-- AIM OF THE EXERCISE --
Every line below should be repeated exactly as written.

-- INFORMATION --
%%
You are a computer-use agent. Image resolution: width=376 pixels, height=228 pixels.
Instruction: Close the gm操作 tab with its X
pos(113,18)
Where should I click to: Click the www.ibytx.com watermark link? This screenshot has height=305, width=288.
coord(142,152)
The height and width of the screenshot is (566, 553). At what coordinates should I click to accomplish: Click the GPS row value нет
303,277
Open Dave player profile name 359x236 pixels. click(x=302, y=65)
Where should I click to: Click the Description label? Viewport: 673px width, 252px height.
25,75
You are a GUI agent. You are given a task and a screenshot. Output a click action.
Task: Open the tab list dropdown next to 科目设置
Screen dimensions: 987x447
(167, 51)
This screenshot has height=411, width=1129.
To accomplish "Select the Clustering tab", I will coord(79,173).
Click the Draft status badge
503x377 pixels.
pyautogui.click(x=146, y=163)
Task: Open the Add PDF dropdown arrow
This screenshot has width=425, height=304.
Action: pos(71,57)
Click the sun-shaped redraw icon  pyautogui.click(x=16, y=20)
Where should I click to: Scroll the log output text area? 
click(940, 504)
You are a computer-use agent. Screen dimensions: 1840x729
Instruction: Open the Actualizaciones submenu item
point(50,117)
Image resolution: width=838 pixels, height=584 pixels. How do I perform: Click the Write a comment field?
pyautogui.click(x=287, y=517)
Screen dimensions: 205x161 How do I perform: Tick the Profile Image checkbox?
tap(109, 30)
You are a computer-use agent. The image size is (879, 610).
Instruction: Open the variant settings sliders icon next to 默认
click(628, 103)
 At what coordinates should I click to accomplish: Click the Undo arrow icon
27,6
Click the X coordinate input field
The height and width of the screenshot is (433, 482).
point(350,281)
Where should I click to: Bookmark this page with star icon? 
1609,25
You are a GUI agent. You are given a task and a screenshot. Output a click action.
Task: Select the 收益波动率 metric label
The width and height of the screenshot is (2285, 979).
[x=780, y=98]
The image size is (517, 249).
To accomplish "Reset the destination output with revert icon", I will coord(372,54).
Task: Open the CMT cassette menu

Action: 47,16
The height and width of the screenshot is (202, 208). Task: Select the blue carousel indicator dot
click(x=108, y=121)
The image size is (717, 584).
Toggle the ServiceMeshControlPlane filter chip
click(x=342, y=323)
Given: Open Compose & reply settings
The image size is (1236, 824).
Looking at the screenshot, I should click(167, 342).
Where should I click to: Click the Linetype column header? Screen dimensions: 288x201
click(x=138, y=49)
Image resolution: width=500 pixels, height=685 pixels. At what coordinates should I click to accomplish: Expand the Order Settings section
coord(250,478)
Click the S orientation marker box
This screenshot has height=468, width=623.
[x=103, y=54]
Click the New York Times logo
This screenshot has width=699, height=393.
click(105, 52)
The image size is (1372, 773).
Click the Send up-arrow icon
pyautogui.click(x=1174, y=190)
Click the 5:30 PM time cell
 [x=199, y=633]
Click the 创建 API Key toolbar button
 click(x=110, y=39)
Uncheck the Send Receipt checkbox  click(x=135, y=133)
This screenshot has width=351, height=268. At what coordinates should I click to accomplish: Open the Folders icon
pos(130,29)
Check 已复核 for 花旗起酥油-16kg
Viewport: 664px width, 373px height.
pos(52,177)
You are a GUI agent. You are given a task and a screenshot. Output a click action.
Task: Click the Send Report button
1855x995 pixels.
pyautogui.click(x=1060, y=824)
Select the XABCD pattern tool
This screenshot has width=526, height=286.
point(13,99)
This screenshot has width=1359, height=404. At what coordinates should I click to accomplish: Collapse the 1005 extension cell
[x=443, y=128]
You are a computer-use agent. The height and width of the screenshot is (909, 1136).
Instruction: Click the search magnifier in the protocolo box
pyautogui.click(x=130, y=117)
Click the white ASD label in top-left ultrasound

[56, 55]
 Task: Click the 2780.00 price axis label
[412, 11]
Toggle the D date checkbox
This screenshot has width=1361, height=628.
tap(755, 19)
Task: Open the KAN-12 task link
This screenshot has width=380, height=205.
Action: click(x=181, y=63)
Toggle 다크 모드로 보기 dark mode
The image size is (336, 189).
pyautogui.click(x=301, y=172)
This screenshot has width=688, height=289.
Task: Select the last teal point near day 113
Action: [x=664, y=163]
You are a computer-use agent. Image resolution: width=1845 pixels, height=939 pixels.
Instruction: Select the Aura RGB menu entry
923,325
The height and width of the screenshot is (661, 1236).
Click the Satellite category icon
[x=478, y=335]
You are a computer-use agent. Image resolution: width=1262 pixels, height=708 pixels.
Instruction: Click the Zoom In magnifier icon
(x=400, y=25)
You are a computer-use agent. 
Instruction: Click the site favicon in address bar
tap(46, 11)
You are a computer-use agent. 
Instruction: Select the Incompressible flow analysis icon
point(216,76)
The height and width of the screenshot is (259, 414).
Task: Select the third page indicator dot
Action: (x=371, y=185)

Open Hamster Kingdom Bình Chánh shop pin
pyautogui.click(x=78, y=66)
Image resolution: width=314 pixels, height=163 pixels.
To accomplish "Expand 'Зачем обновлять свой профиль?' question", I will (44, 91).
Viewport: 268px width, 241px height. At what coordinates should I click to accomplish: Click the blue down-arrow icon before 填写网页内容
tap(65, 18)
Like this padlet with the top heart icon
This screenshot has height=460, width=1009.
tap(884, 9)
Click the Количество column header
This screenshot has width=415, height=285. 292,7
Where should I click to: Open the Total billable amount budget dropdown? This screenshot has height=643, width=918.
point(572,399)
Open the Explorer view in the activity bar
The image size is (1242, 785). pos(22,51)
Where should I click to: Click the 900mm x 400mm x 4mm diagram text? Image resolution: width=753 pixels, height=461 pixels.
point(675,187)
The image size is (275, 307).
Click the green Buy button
%%
-- ANSWER BOX --
You are a computer-use agent. Image resolution: width=376 pixels, height=228 pixels.
Instruction: Close the gm操作 tab with its X
pos(113,18)
Where should I click to: Click the www.ibytx.com watermark link? This screenshot has height=305, width=288.
coord(142,152)
The height and width of the screenshot is (566, 553). At what coordinates should I click to accomplish: Click the GPS row value нет
303,277
Open Dave player profile name 359x236 pixels. click(x=302, y=65)
Where should I click to: Click the Description label? Viewport: 673px width, 252px height.
25,75
You are a GUI agent. You are given a task and a screenshot. Output a click action.
Task: Open the tab list dropdown next to 科目设置
Screen dimensions: 987x447
(167, 51)
This screenshot has height=411, width=1129.
To accomplish "Select the Clustering tab", I will coord(79,173).
Click the Draft status badge
503x377 pixels.
pyautogui.click(x=146, y=163)
Task: Open the Add PDF dropdown arrow
This screenshot has width=425, height=304.
Action: pos(71,57)
Click the sun-shaped redraw icon  pyautogui.click(x=16, y=20)
Where should I click to: Scroll the log output text area? 
click(940, 504)
You are a computer-use agent. Screen dimensions: 1840x729
Instruction: Open the Actualizaciones submenu item
point(50,117)
Image resolution: width=838 pixels, height=584 pixels. How do I perform: Click the Write a comment field?
pyautogui.click(x=287, y=517)
Screen dimensions: 205x161 How do I perform: Tick the Profile Image checkbox?
tap(109, 30)
You are a computer-use agent. The image size is (879, 610).
Instruction: Open the variant settings sliders icon next to 默认
click(628, 103)
 At what coordinates should I click to accomplish: Click the Undo arrow icon
27,6
Click the X coordinate input field
The height and width of the screenshot is (433, 482).
point(350,281)
Where should I click to: Bookmark this page with star icon? 
1609,25
You are a GUI agent. You are given a task and a screenshot. Output a click action.
Task: Select the 收益波动率 metric label
The width and height of the screenshot is (2285, 979).
[x=780, y=98]
The image size is (517, 249).
To accomplish "Reset the destination output with revert icon", I will coord(372,54).
Task: Open the CMT cassette menu

Action: 47,16
The height and width of the screenshot is (202, 208). Task: Select the blue carousel indicator dot
click(x=108, y=121)
The image size is (717, 584).
Toggle the ServiceMeshControlPlane filter chip
click(x=342, y=323)
Given: Open Compose & reply settings
The image size is (1236, 824).
Looking at the screenshot, I should click(167, 342).
Where should I click to: Click the Linetype column header? Screen dimensions: 288x201
click(x=138, y=49)
Image resolution: width=500 pixels, height=685 pixels. At what coordinates should I click to accomplish: Expand the Order Settings section
coord(250,478)
Click the S orientation marker box
This screenshot has height=468, width=623.
[x=103, y=54]
Click the New York Times logo
This screenshot has width=699, height=393.
click(105, 52)
The image size is (1372, 773).
Click the Send up-arrow icon
pyautogui.click(x=1174, y=190)
Click the 5:30 PM time cell
 [x=199, y=633]
Click the 创建 API Key toolbar button
 click(x=110, y=39)
Uncheck the Send Receipt checkbox  click(x=135, y=133)
This screenshot has width=351, height=268. At what coordinates should I click to accomplish: Open the Folders icon
pos(130,29)
Check 已复核 for 花旗起酥油-16kg
Viewport: 664px width, 373px height.
pos(52,177)
You are a GUI agent. You are given a task and a screenshot. Output a click action.
Task: Click the Send Report button
1855x995 pixels.
pyautogui.click(x=1060, y=824)
Select the XABCD pattern tool
This screenshot has width=526, height=286.
point(13,99)
This screenshot has width=1359, height=404. At what coordinates should I click to accomplish: Collapse the 1005 extension cell
[x=443, y=128]
You are a computer-use agent. The height and width of the screenshot is (909, 1136).
Instruction: Click the search magnifier in the protocolo box
pyautogui.click(x=130, y=117)
Click the white ASD label in top-left ultrasound

[56, 55]
 Task: Click the 2780.00 price axis label
[412, 11]
Toggle the D date checkbox
This screenshot has width=1361, height=628.
tap(755, 19)
Task: Open the KAN-12 task link
This screenshot has width=380, height=205.
Action: click(x=181, y=63)
Toggle 다크 모드로 보기 dark mode
The image size is (336, 189).
pyautogui.click(x=301, y=172)
This screenshot has width=688, height=289.
Task: Select the last teal point near day 113
Action: [x=664, y=163]
You are a computer-use agent. Image resolution: width=1845 pixels, height=939 pixels.
Instruction: Select the Aura RGB menu entry
923,325
The height and width of the screenshot is (661, 1236).
Click the Satellite category icon
[x=478, y=335]
You are a computer-use agent. Image resolution: width=1262 pixels, height=708 pixels.
Instruction: Click the Zoom In magnifier icon
(x=400, y=25)
You are a computer-use agent. 
Instruction: Click the site favicon in address bar
tap(46, 11)
You are a computer-use agent. 
Instruction: Select the Incompressible flow analysis icon
point(216,76)
The height and width of the screenshot is (259, 414).
Task: Select the third page indicator dot
Action: (x=371, y=185)

Open Hamster Kingdom Bình Chánh shop pin
pyautogui.click(x=78, y=66)
Image resolution: width=314 pixels, height=163 pixels.
To accomplish "Expand 'Зачем обновлять свой профиль?' question", I will (44, 91).
Viewport: 268px width, 241px height. At what coordinates should I click to accomplish: Click the blue down-arrow icon before 填写网页内容
tap(65, 18)
Like this padlet with the top heart icon
This screenshot has height=460, width=1009.
tap(884, 9)
Click the Количество column header
This screenshot has width=415, height=285. 292,7
Where should I click to: Open the Total billable amount budget dropdown? This screenshot has height=643, width=918.
point(572,399)
Open the Explorer view in the activity bar
The image size is (1242, 785). pos(22,51)
Where should I click to: Click the 900mm x 400mm x 4mm diagram text? Image resolution: width=753 pixels, height=461 pixels.
point(675,187)
The image size is (275, 307).
Click the green Buy button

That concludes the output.